# CONSIGNE 1
Dans le texte sur Le sacre des pantoufles, recopiez le passage compris entre « Cette envie de » et « juste en slip. », inclus, en remplaçant « pyjama » par « survêtement ».
# CONSIGNE 2
Traduisez en anglais la phrase suivante, tirée du texte sur Le sacre des pantoufles : « Cette envie de rester chez soi à ne rien faire est devenue réalité avec le confinement. »

Pascal Bruckner – Le sacre des pantoufles

C’est une série historique. L’auteur commence avec Oblomov de Ivan Gontcharov. Un gars qui a passé sa vie entre le lit et le canapé. Le comble a été le confinement de la pandémie. Le pantouflage de Oblomov a été choisi tandis que celui de la pandémie, imposé. Mais… est-ce qu’on a aimé ?

Pascal Bruckner a recherché dans les écrits, fiction ou pas, situations qui font que le pantouflage peut devenir une envie latente.

On ne peut ne pas parler d’internet, les téléphones portables, les réseaux sociaux, … qui font qu’on est, en apparence en contact avec quelqu’un sans devoir sortir de son lit. Mais il y a un tas d’autres raisons : le défaitisme, la sensation de manque d’avenir, le cocooning, …

Cette envie de rester chez soi à ne rien faire est devenue réalité avec le confinement. Possibilité de rester en pyjama toute la journée, tout en télétravaillant. Des posts dans les réseaux sociaux ont montré des situations cocasses telles le coup de la vidéo en route pendant que le télétravailleur se lève et apparaît juste en slip.

(Entrées de données)

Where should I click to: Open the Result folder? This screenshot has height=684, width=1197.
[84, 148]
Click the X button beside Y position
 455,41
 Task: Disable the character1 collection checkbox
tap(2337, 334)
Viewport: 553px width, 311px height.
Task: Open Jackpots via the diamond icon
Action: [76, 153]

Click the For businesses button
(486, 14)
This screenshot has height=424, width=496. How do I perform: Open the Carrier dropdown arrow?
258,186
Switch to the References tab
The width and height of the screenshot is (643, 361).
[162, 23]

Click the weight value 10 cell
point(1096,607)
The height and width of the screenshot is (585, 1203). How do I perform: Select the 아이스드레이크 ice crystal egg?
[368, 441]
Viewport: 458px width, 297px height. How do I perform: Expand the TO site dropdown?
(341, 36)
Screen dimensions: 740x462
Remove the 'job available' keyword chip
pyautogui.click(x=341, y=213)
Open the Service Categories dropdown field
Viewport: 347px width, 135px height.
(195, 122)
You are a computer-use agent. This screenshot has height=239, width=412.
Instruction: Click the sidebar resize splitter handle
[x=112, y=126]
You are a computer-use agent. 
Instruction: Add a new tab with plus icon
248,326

# RÉPONSE 1
Cette envie de rester chez soi à ne rien faire est devenue réalité avec le confinement. Possibilité de rester en survêtement toute la journée, tout en télétravaillant. Des posts dans les réseaux sociaux ont montré des situations cocasses telles le coup de la vidéo en route pendant que le télétravailleur se lève et apparaît juste en slip.

# RÉPONSE 2
This desire to stay at home doing nothing became a reality with the lockdown.